PROBLEM STATEMENT: Please repeat the line that contains "Given: Open the カスタム tab" and every line after it, exactly, through the end of the records.

━━━ EXTRACTED ENTRIES ━━━

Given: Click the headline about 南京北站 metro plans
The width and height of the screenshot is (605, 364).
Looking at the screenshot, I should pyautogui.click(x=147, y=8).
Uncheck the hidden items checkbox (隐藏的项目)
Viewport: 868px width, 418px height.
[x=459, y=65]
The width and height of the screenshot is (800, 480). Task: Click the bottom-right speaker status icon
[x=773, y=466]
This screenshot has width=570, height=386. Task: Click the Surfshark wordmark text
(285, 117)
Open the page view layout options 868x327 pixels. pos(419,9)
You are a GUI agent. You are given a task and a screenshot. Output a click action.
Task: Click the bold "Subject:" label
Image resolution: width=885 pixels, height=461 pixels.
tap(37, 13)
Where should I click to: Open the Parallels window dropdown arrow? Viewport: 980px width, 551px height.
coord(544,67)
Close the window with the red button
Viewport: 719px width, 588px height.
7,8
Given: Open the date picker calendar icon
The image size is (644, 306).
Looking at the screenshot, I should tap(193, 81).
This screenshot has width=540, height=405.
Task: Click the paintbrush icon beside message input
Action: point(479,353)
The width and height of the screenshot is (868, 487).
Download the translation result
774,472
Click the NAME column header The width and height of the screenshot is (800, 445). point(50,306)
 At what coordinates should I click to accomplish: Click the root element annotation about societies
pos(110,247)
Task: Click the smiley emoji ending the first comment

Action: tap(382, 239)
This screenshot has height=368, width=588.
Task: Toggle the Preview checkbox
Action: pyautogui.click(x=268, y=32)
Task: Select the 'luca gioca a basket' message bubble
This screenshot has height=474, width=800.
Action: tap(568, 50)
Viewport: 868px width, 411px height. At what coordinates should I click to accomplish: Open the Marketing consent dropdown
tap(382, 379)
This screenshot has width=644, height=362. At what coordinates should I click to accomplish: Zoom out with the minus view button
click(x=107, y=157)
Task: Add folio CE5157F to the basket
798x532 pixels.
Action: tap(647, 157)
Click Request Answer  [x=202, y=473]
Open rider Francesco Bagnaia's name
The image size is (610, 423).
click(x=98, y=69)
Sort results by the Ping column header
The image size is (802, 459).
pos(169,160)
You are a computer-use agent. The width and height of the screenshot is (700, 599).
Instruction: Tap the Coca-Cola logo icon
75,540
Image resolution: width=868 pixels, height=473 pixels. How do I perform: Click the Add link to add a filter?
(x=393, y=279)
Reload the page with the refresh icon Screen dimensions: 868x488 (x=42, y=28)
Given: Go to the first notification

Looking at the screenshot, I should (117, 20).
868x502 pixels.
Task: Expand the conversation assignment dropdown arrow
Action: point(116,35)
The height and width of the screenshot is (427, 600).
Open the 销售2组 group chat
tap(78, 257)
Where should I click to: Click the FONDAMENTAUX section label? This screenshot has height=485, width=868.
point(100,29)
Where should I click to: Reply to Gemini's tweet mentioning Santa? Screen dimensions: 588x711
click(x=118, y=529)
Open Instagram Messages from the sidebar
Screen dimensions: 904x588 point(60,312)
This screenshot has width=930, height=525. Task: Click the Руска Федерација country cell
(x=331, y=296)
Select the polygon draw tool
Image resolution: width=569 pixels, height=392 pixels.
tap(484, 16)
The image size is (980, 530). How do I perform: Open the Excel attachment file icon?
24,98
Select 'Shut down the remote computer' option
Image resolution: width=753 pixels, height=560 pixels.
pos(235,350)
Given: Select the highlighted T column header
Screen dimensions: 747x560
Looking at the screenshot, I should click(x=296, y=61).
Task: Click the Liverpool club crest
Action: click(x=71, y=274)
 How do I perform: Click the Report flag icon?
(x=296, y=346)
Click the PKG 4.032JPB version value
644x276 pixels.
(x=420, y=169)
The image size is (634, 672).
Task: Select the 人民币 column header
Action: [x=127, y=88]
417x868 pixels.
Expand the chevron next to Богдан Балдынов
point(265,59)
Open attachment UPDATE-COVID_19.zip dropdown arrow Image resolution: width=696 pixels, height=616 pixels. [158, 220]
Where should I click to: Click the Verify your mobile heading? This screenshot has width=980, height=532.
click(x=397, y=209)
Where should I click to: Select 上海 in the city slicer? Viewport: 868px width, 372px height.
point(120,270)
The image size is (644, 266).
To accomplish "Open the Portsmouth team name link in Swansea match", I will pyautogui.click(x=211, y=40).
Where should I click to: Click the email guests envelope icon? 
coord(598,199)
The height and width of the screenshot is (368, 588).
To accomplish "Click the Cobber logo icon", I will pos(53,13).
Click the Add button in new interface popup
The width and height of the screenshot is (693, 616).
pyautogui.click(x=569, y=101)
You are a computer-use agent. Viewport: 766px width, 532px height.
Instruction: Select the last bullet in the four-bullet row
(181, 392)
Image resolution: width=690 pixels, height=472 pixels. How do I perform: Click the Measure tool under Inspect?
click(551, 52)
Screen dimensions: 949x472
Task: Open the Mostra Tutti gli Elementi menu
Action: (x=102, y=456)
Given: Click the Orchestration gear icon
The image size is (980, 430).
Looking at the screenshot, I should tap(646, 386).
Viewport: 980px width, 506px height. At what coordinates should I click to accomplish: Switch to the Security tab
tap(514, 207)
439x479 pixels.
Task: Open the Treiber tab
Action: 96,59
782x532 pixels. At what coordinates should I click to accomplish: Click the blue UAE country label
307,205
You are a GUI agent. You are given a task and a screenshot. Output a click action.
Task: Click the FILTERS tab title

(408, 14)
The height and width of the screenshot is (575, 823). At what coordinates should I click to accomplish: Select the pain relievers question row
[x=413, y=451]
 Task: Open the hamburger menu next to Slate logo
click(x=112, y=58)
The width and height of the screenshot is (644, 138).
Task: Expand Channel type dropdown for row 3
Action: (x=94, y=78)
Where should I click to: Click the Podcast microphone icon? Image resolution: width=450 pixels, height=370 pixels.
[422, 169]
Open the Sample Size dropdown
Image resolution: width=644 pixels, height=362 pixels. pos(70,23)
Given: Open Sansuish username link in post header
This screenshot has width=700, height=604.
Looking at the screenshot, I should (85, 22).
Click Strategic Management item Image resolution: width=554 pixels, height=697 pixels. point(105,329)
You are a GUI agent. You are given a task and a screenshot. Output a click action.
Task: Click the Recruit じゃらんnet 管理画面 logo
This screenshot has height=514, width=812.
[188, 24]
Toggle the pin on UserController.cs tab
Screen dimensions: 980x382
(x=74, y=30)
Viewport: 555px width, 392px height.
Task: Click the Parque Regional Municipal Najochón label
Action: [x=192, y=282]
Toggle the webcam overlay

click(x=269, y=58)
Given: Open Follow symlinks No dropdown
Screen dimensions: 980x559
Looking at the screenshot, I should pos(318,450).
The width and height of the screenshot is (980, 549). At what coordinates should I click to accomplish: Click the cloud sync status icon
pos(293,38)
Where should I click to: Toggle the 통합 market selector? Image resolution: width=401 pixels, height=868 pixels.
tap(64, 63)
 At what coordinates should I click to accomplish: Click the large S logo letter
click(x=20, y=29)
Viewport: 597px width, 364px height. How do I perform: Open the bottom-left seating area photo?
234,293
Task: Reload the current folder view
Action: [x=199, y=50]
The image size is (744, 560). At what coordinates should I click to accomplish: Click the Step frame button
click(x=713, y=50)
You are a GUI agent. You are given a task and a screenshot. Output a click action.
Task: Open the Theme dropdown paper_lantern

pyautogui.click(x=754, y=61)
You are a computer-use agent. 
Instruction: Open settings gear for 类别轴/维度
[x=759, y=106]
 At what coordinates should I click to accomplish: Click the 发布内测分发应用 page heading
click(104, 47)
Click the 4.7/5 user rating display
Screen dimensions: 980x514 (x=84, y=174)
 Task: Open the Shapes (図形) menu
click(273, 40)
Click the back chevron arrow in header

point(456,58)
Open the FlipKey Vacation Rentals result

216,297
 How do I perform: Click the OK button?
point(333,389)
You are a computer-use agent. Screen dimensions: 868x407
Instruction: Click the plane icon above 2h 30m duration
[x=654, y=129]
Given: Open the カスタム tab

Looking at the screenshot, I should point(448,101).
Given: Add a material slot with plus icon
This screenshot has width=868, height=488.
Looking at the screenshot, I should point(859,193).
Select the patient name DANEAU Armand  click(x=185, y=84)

━━━

ANSWER BOX:
Given: Open the カスタム tab

Looking at the screenshot, I should point(448,101).
Given: Add a material slot with plus icon
This screenshot has width=868, height=488.
Looking at the screenshot, I should point(859,193).
Select the patient name DANEAU Armand  click(x=185, y=84)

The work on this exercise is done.